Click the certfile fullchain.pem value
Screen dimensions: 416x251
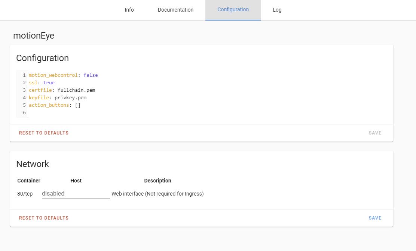tap(76, 90)
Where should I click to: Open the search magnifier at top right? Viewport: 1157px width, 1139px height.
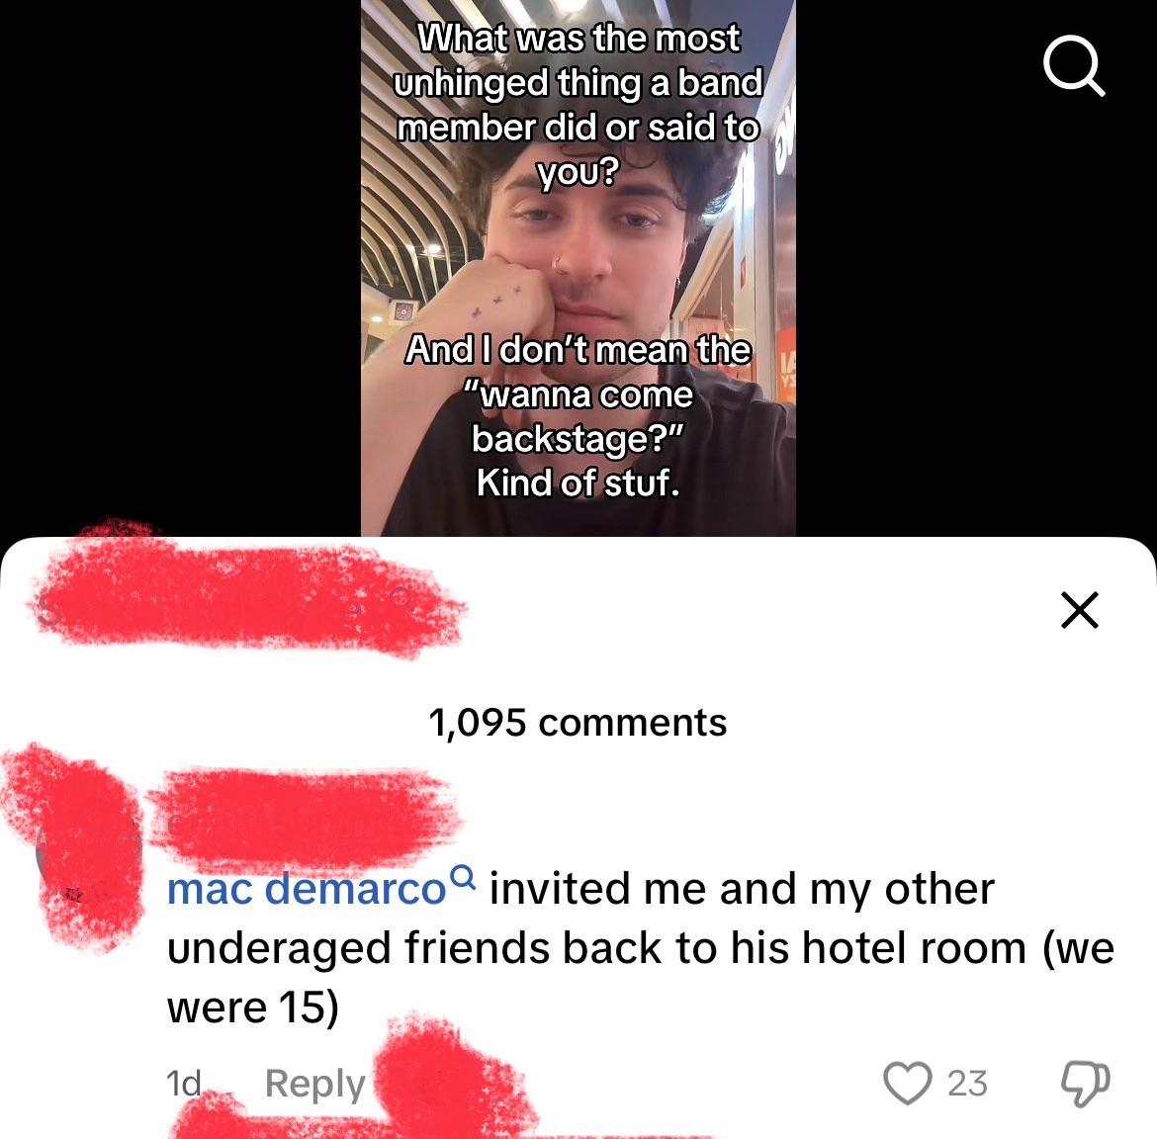[x=1074, y=65]
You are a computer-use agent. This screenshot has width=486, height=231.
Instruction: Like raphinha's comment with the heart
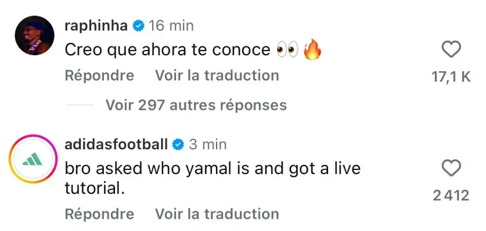(451, 49)
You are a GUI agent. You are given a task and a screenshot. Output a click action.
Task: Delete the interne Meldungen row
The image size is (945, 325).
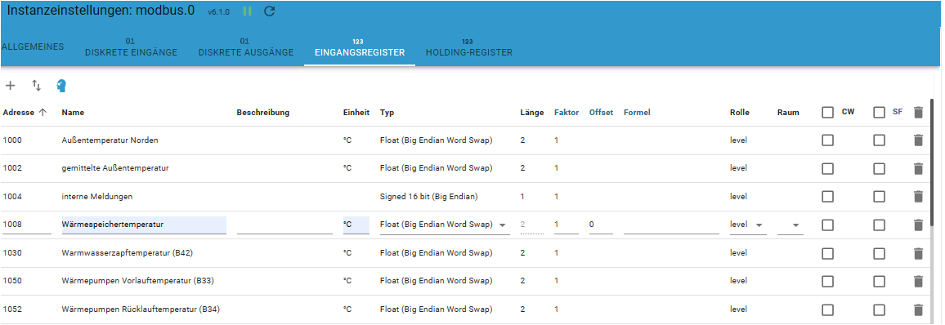click(x=918, y=196)
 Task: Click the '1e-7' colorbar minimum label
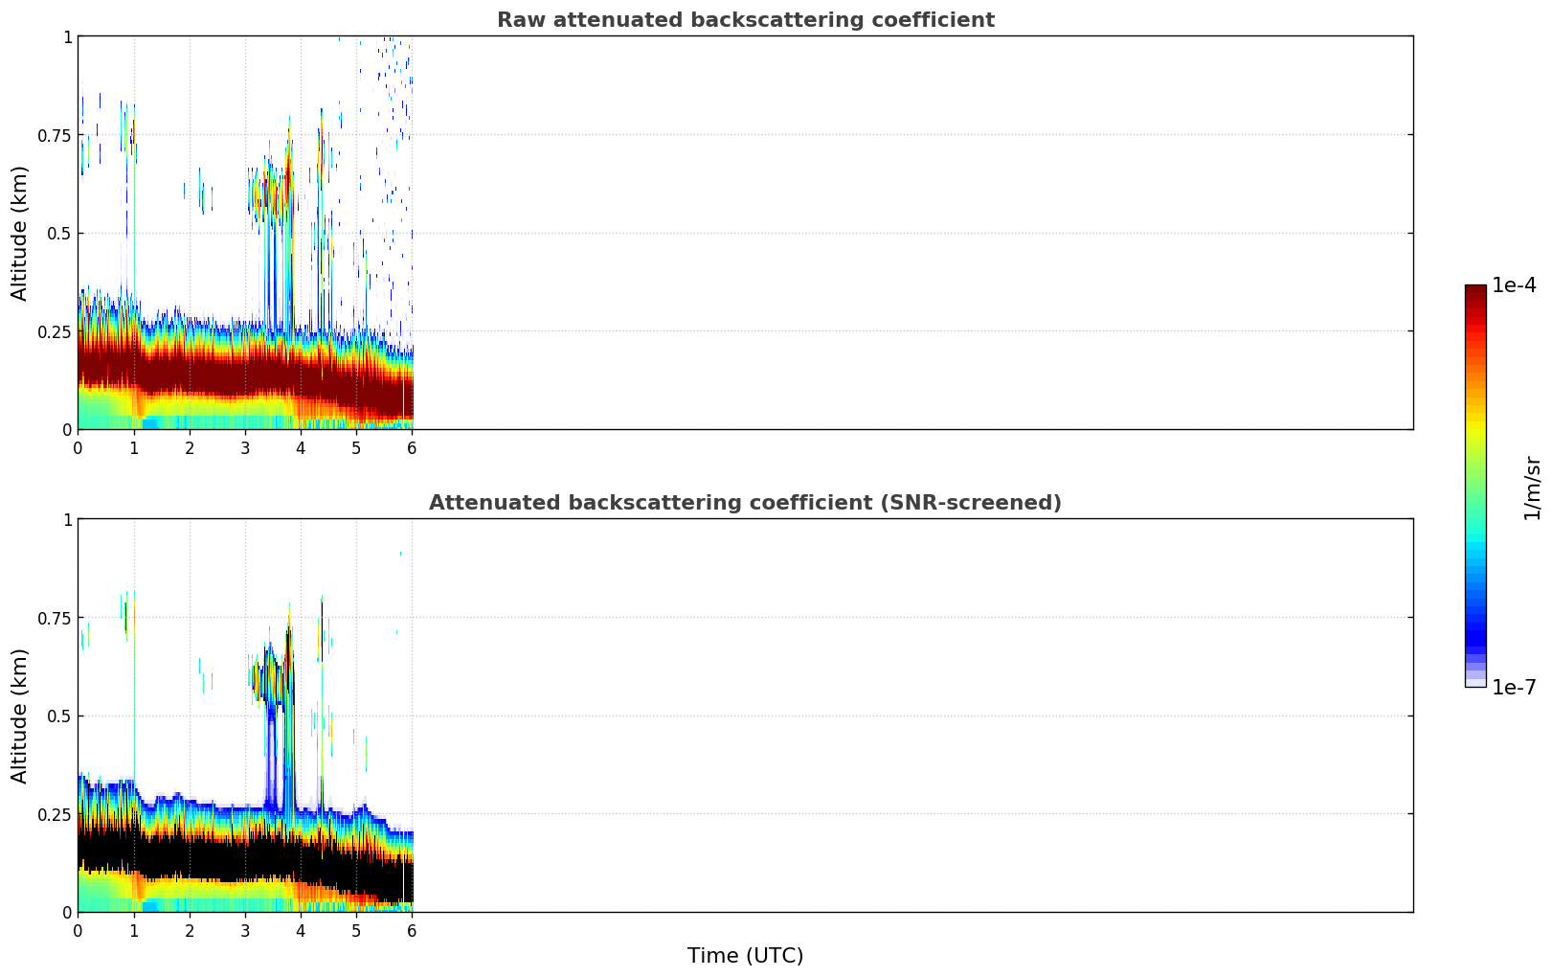pyautogui.click(x=1514, y=687)
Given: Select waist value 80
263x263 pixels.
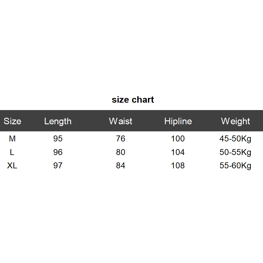Looking at the screenshot, I should click(x=121, y=152).
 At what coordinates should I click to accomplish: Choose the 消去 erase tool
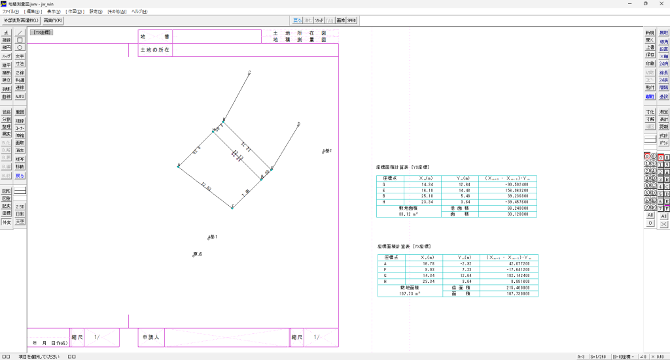click(20, 150)
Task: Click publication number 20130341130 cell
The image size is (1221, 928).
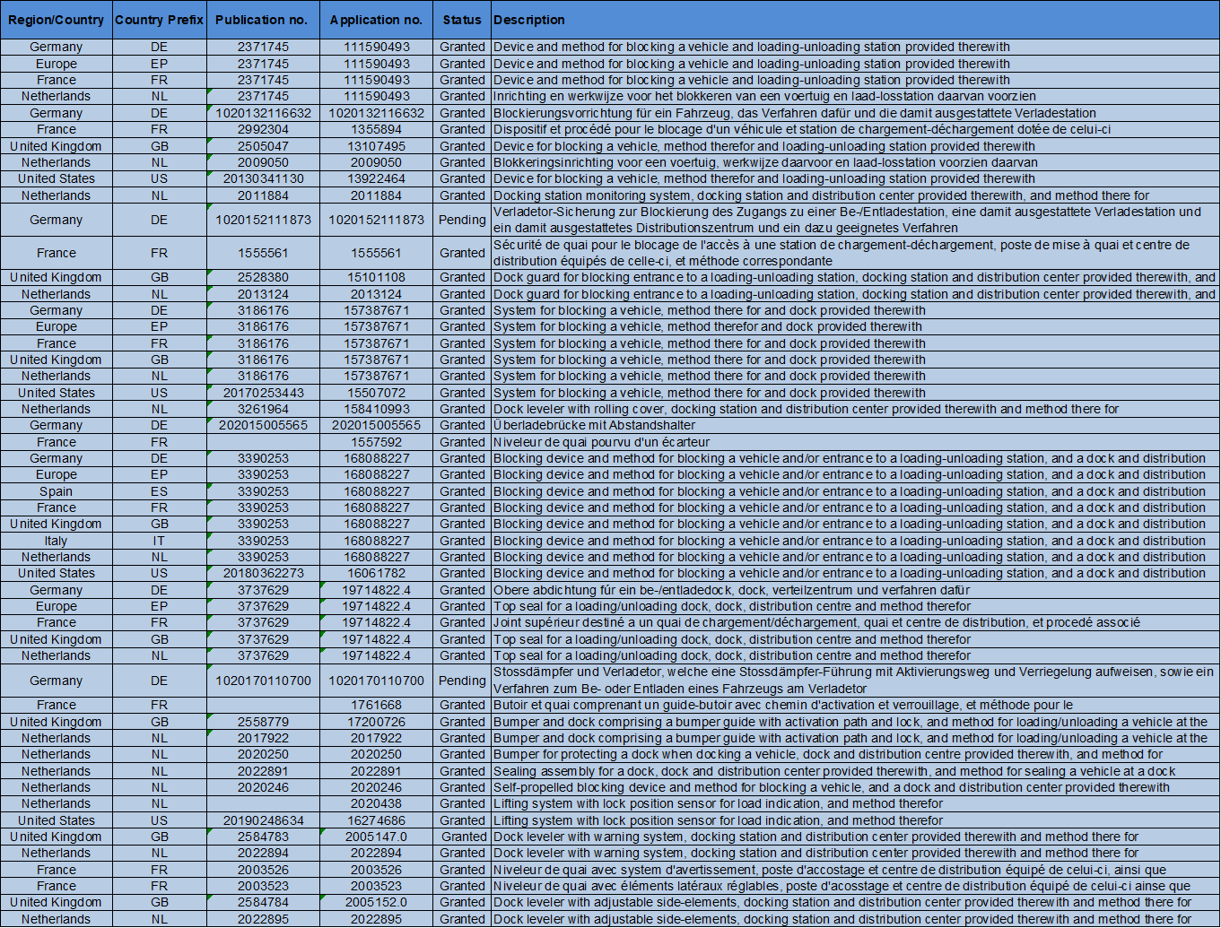Action: [x=263, y=178]
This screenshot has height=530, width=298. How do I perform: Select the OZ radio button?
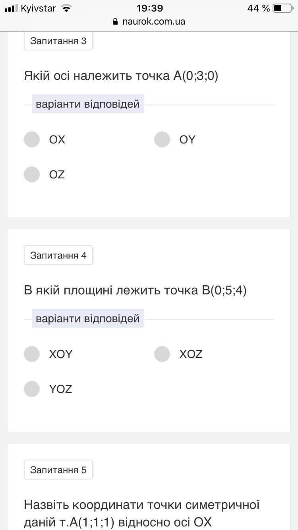32,174
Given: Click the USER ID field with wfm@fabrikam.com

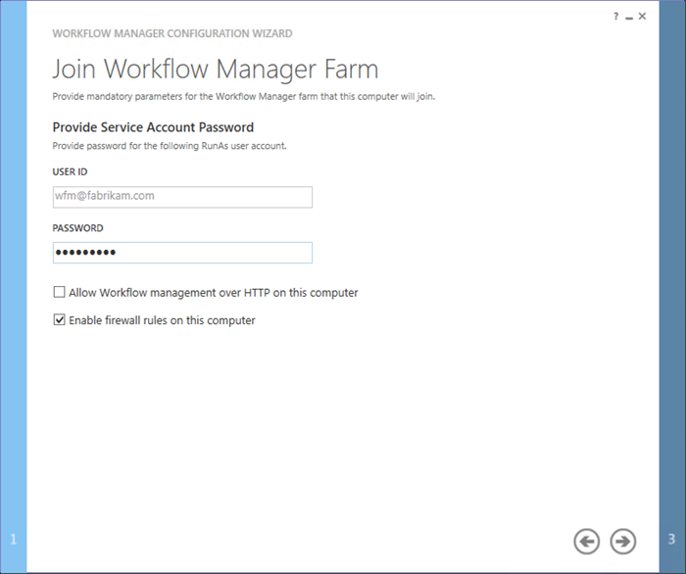Looking at the screenshot, I should coord(182,197).
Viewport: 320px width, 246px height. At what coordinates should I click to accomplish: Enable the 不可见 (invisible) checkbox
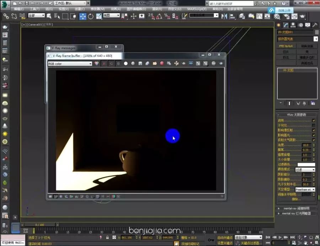pyautogui.click(x=314, y=125)
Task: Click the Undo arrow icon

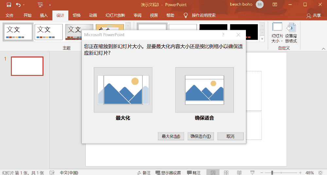Action: point(18,5)
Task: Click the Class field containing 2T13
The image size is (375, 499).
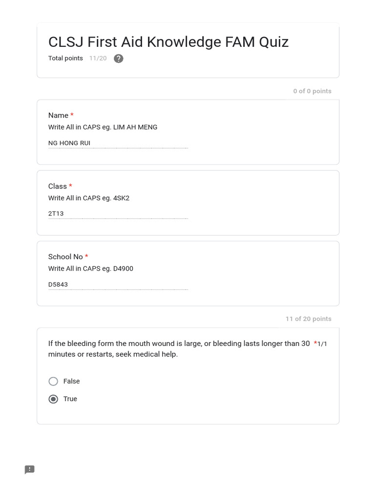Action: pyautogui.click(x=118, y=213)
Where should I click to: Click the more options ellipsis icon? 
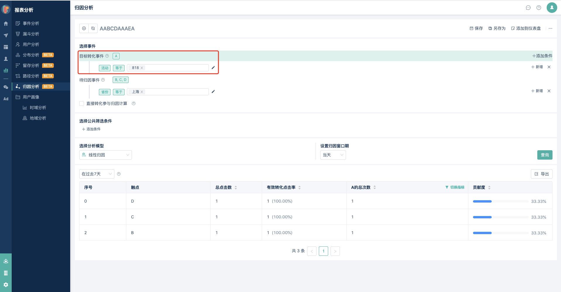tap(550, 28)
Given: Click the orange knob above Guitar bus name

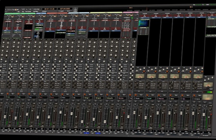Looking at the screenshot, I should [x=170, y=95].
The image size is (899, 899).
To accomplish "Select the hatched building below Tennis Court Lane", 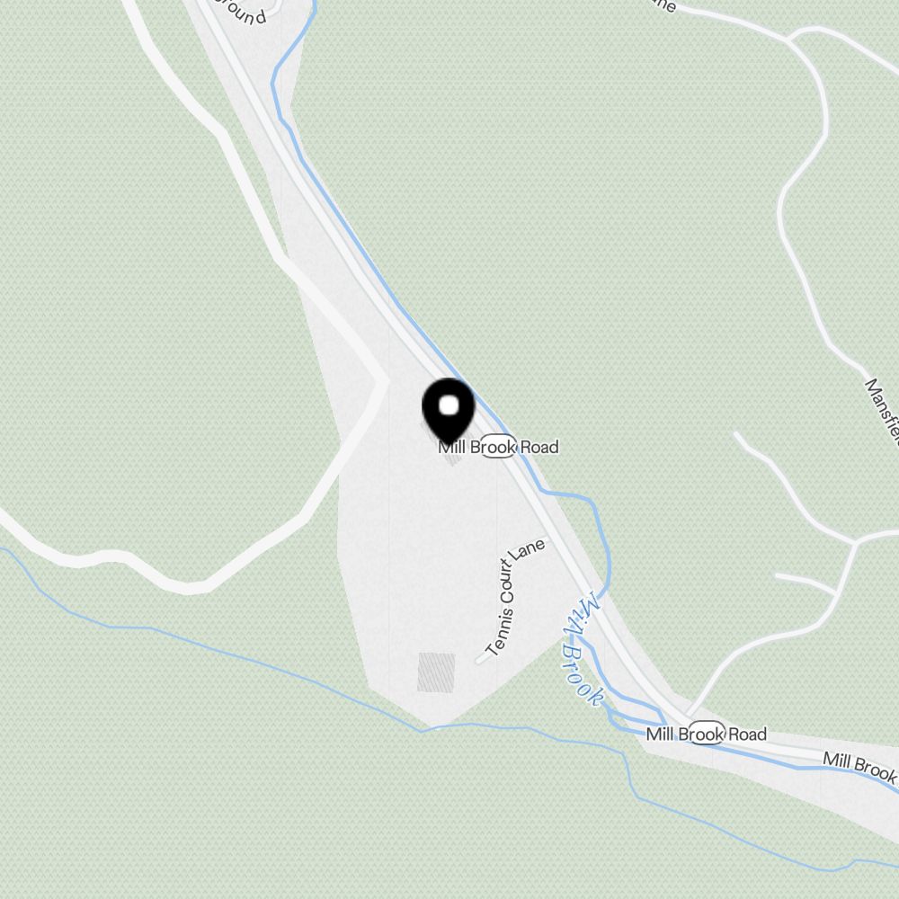I will 436,672.
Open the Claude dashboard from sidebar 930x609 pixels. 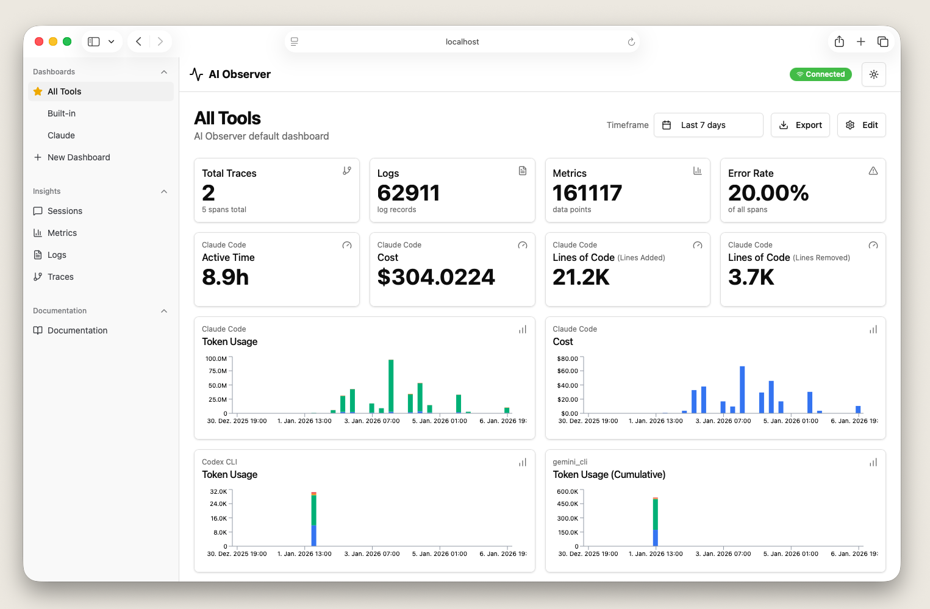(61, 135)
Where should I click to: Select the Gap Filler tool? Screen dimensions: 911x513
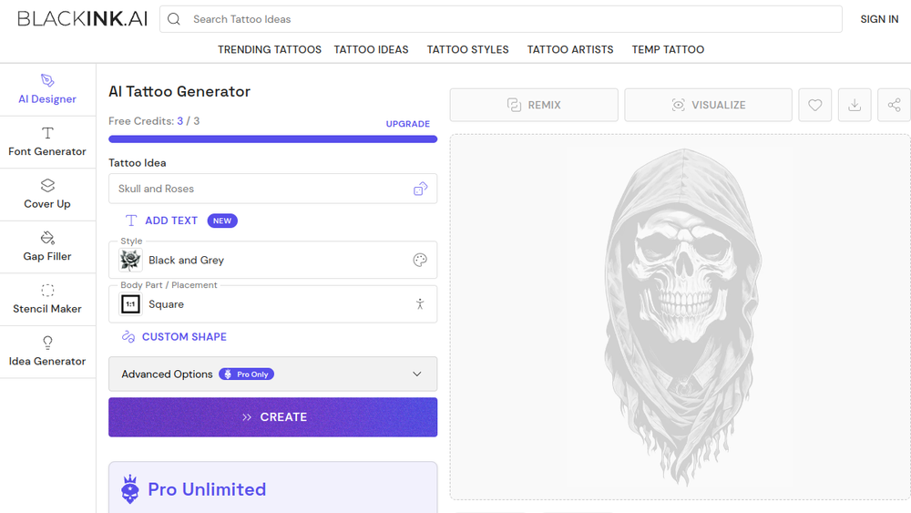pyautogui.click(x=47, y=247)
^^^^^^^^
== What is needed ==
Show all lines in the records above that hold "agent".

== Written response ==
You are a computer-use agent. This screenshot has width=486, height=231.
You are a GUI agent. You are given a task and a screenshot. Output a click action.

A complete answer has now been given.